Before a large blast, filter addresses against your suppression list client-side. Avoids round-trips, saves quota, gives you the "dropped" count upfront.

Via the API

const API = "https://api.sendoka.com/api/v1";
const headers = { Authorization: `Bearer ${process.env.SENDOKA_API_KEY}` };

async function scrub(addresses: string[]): Promise<{ keep: string[]; drop: string[] }> {
  // Paginate the full suppression list (email channel only)
  const suppressed = new Set<string>();
  let cursor: string | null = null;
  do {
    const url = new URL(`${API}/suppressions`);
    url.searchParams.set("channel", "email");
    url.searchParams.set("limit", "100");
    if (cursor) url.searchParams.set("cursor", cursor);
    const res = await fetch(url, { headers });
    const page = await res.json();
    for (const row of page.data) suppressed.add(row.address.toLowerCase());
    cursor = page.has_more ? page.next_cursor : null;
  } while (cursor);

  const keep: string[] = [];
  const drop: string[] = [];
  for (const a of addresses) {
    (suppressed.has(a.toLowerCase()) ? drop : keep).push(a);
  }
  return { keep, drop };
}

Or just let the audience endpoint do it

POST /api/v1/audiences/:id/send already drops suppressed addresses before insert.
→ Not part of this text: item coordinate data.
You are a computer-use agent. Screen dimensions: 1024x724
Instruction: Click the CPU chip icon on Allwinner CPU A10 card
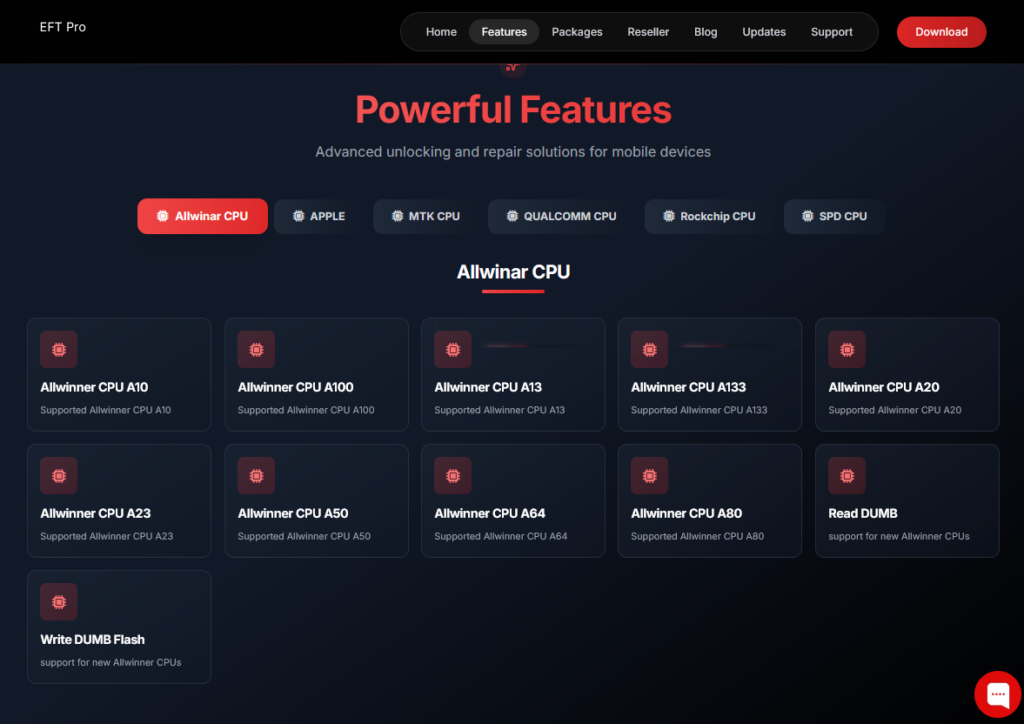point(58,349)
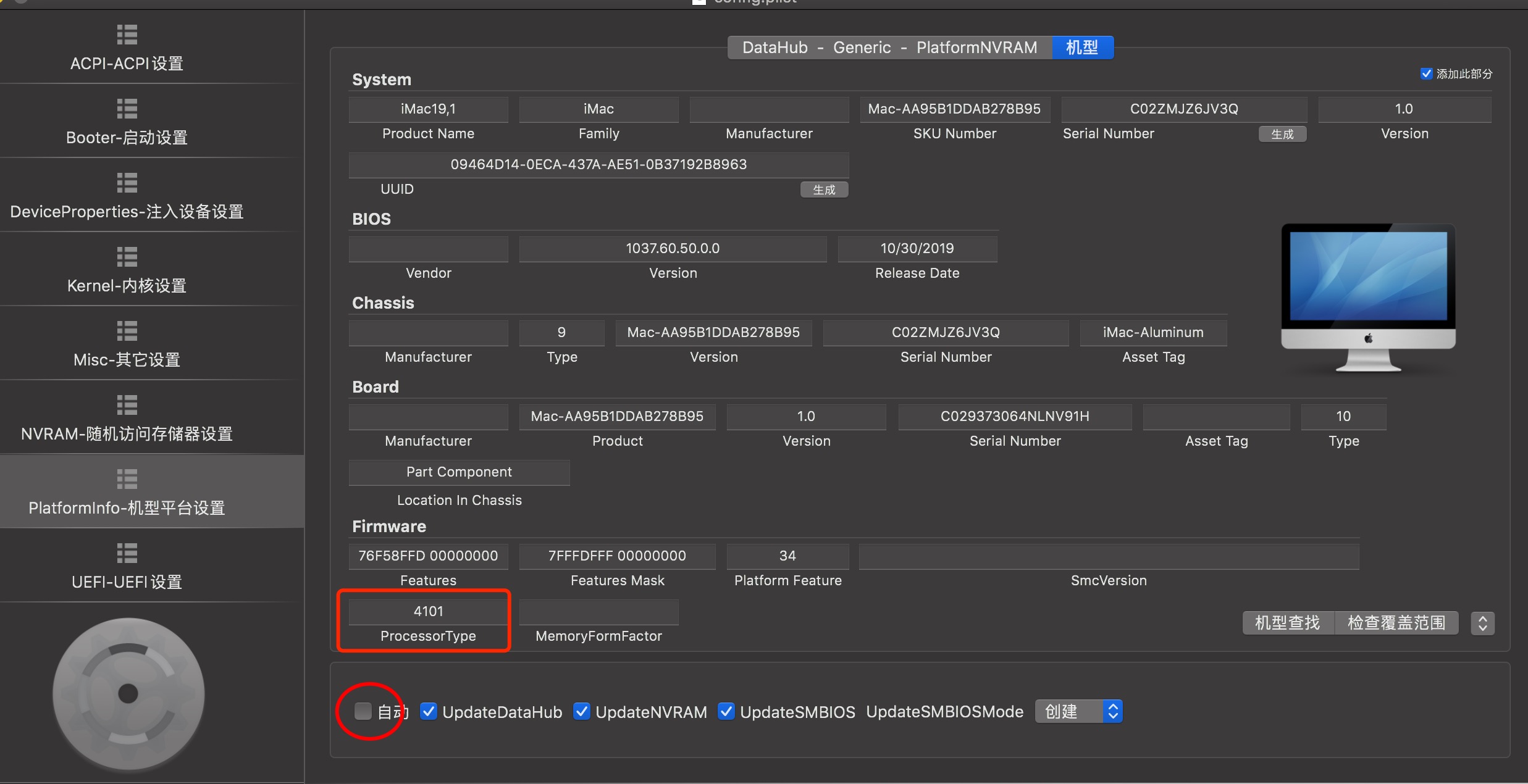The image size is (1528, 784).
Task: Open DeviceProperties section list icon
Action: coord(127,183)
Response tells you the count:

{ "queued": 23417, "skipped_suppressed": 112 }

Use client-side scrub only when you need the list of dropped addresses (to remove them from your own DB) or when you're sending via /emails/batch instead of audiences.

Gotchas

  • Case-insensitive — suppressions are stored lowercase; match accordingly.
  • Plus-addressinga+foo@example.com and a@example.com are different suppressions. Treat as-written.
  • Race condition — between scrub and send, a new bounce could auto-add an address. Sendoka will still block it at send time, so worst case you see a per-row VALIDATION_ERROR in your batch response.
  • Don't cache the suppression list long. It changes every time a user unsubscribes. Re-scrub for each blast.